In May 2016, The American Association of Clinical Endocrinologists (AACE), the American College of Endocrinology (ACE), and the Associazione Medici Endocrinologi (AME) issued the latest update of their Medical Guidelines for Clinical Practice for the Diagnosis and Management of Thyroid Nodules1.
One of the goals of this update was to stratify the risk represented by different ultrasound images of thyroid nodules. Older guidelines did not have the same emphasis on ultrasound patterns, which underwriters are seeing more frequently in attending physician statements2, 3, 4.
The update includes fine needle aspiration (FNA) recommendations as well as five histologic classifications and comprehensive treatment recommendations. The latter two will not be addressed in this brief report. The new update also addresses both the American and British Thyroid Associations ultrasound thyroid nodule classification schemes.
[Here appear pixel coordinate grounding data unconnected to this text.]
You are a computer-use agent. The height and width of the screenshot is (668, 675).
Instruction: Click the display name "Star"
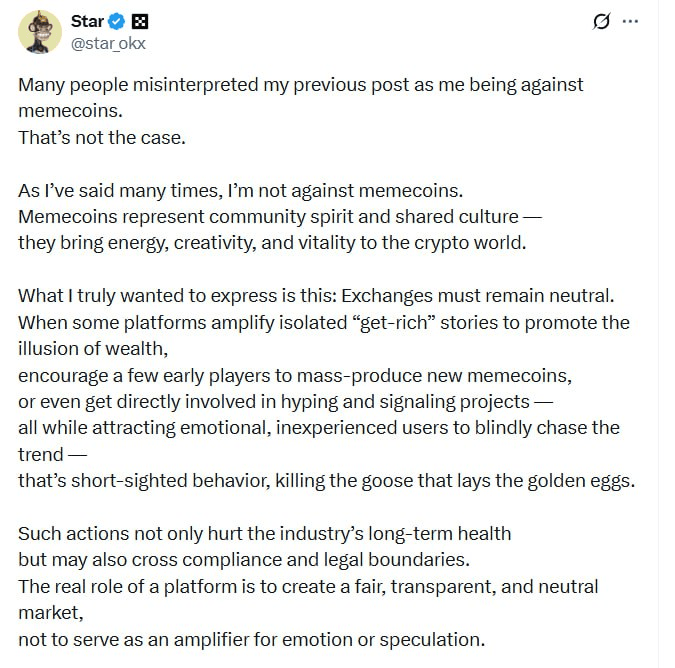[x=88, y=21]
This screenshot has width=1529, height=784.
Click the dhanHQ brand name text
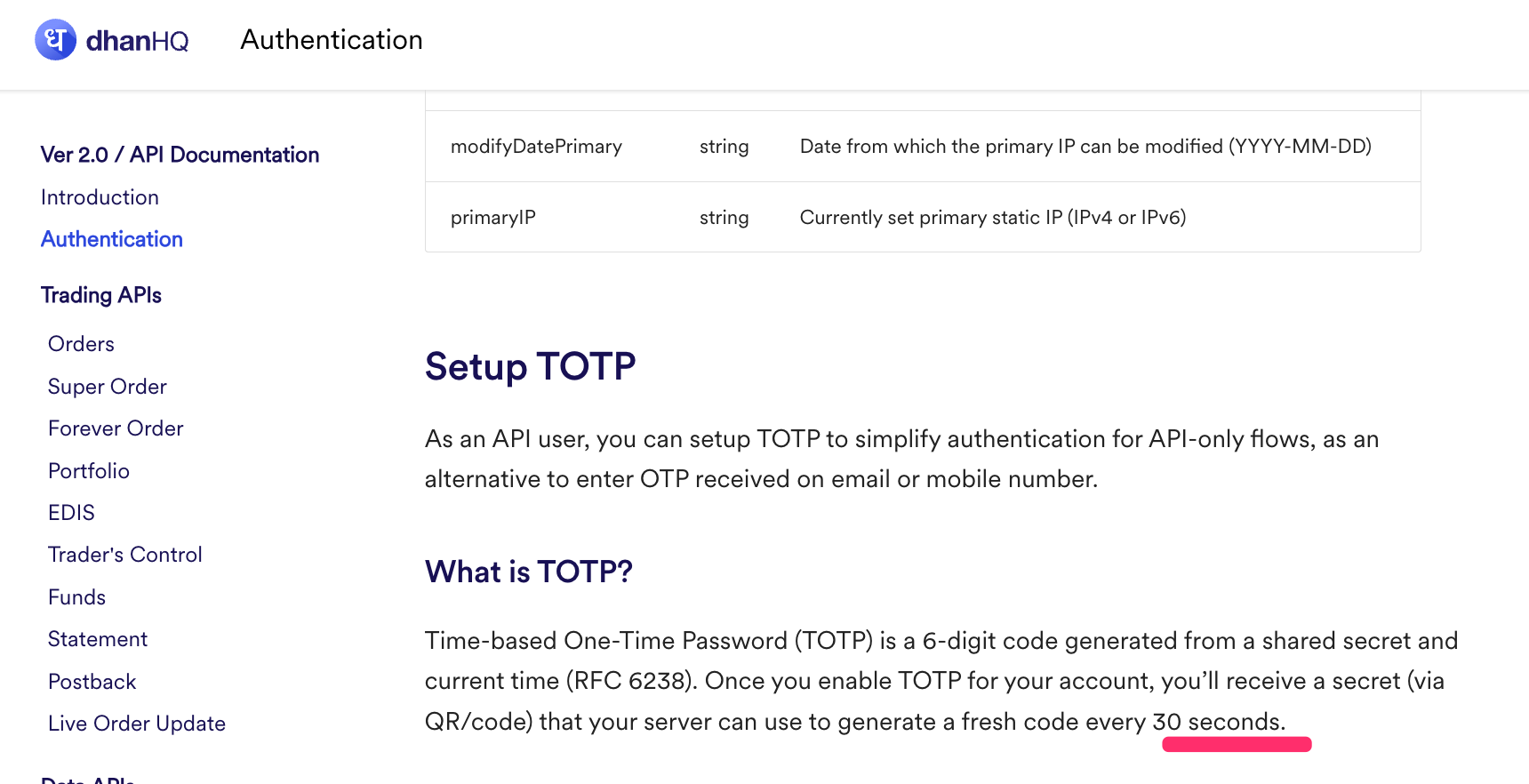coord(138,41)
Prevalence of Thyroid Nodules
Large nodules exist in 5% to 8% of the healthy adult population6, 8 whereas small nodules (<10 mm) exist in 50% to 60%1, 5. Only about 2.5% of all thyroid nodules are malignant 6,7.
Patient Characteristics
The presence of any historical or clinical findings can impact the interpretation of the guidelines from the AACE/ACE/AME. Adverse history can include personal or family history of thyroid cancer, multiple endocrine neoplasia (MEN), or personal history of neck irradiation. Clinical findings such as dysphonia, dysphagia, dyspnea, anterior neck pain, nodule enlarging on exam, lymphadenopathy, and presence of hypo- or hyperthyroidism add additional risk consideration 6, 8. Age under 14 years or over 70 also increases malignancy potential, as does being male1.
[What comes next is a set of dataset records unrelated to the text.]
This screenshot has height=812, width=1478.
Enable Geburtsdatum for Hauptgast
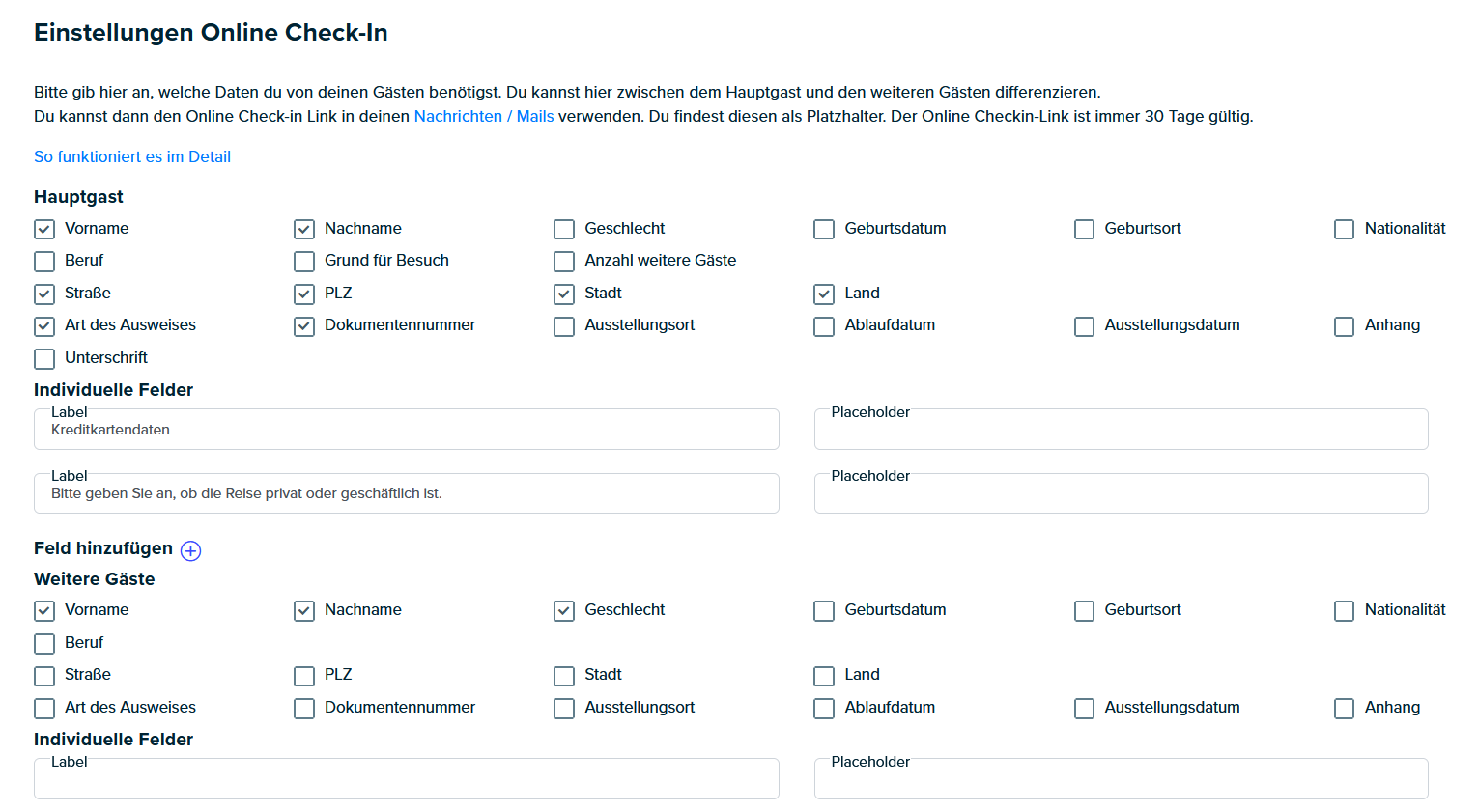pos(824,229)
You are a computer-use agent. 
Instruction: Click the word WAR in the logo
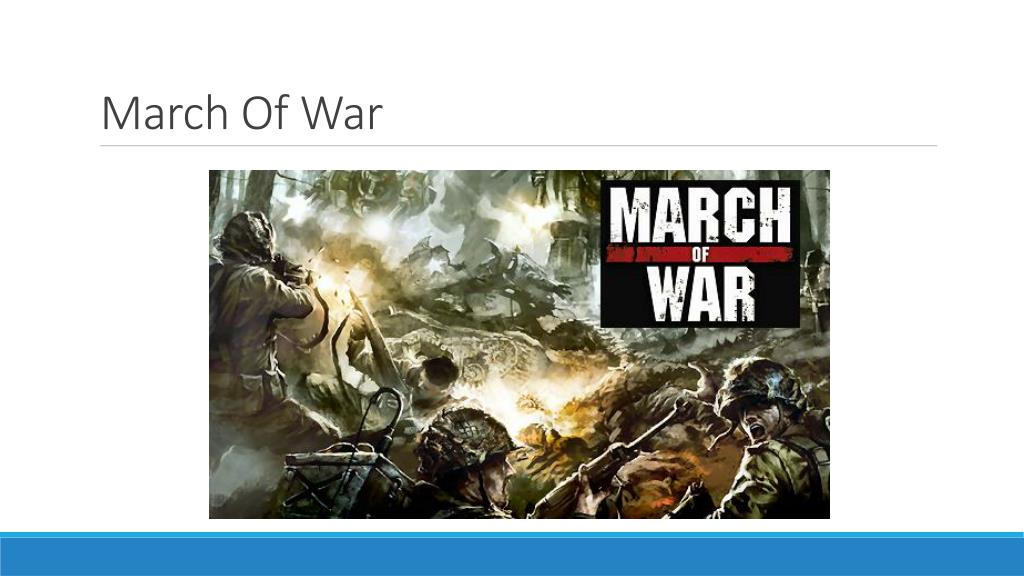702,294
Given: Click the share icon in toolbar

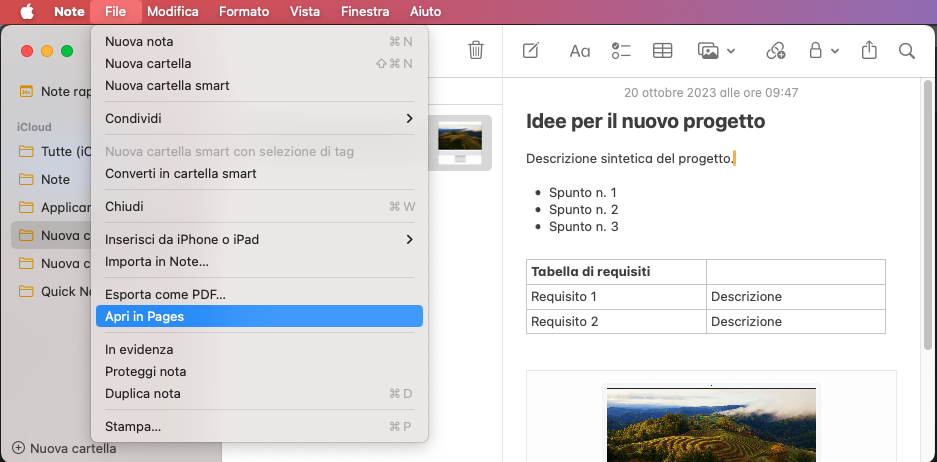Looking at the screenshot, I should point(868,50).

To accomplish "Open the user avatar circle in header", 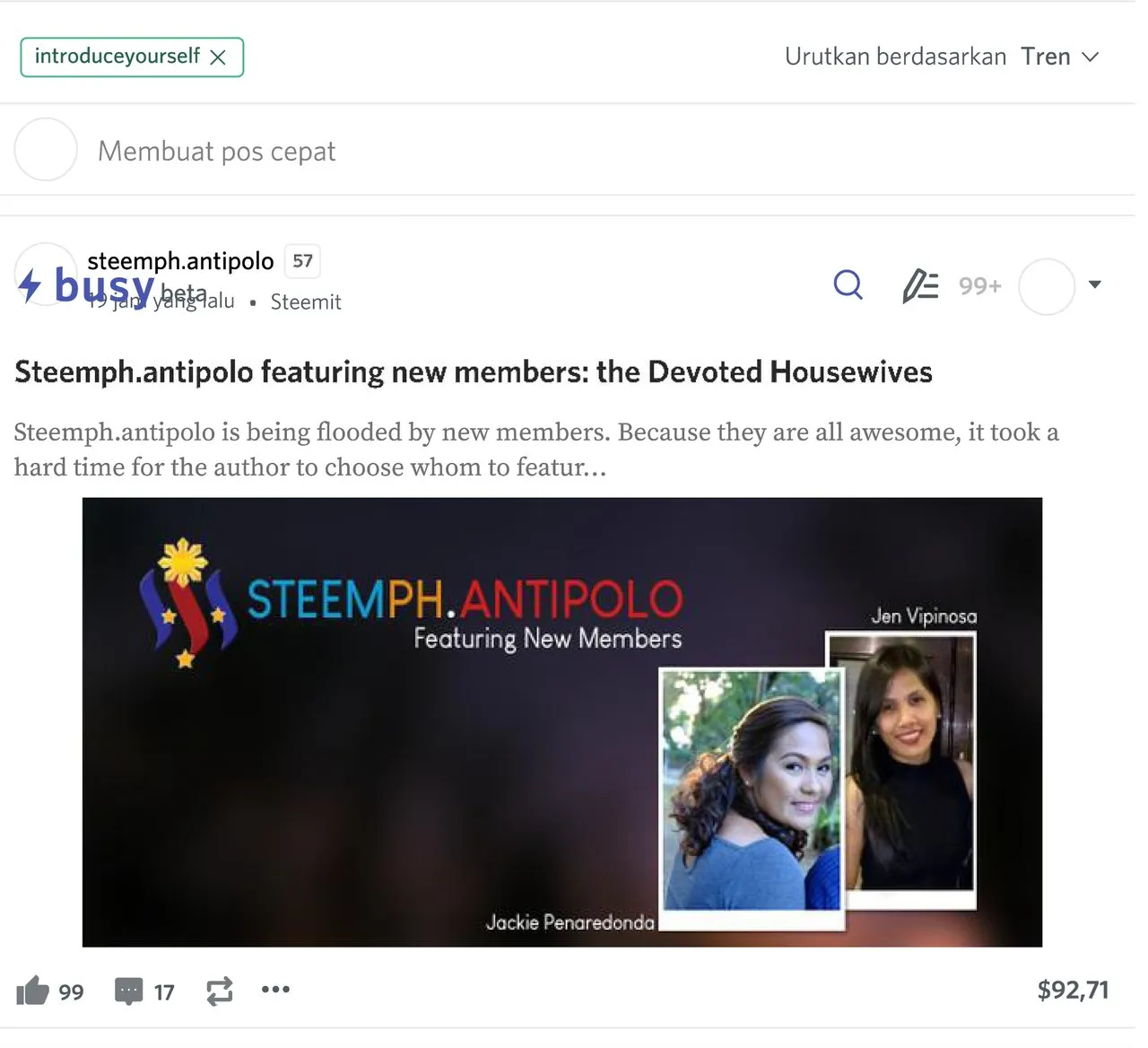I will pos(1047,286).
Guidelines: Malignancy Risk and Recommended FNA Based on Ultrasound Findings 1, 6, 7, 4, 9
Thyroid ultrasound results can be divided into favorable and unfavorable features. As the number of unfavorable features increases, so does the risk of malignancy 1, 6, 9, 10.
These guidelines are for individuals without adverse histories and clinical features described above in 鈥淧atient Characteristics鈥 unless otherwise noted.
Any nodule <5 mm should be monitored and should not be biopsied with FNA regardless of the ultrasound characteristics. Even with the adverse features FNA is not recommended if scintigraphy shows normal function.
Patients with multinodular goiter have the same risk stratification guidelines for their nodules as would a patient with a solitary nodule1. For multinodular goiter, each nodule is classified and the nodules with the most adverse features should be biopsied. The guidelines support performing FNA on no more than two nodules1.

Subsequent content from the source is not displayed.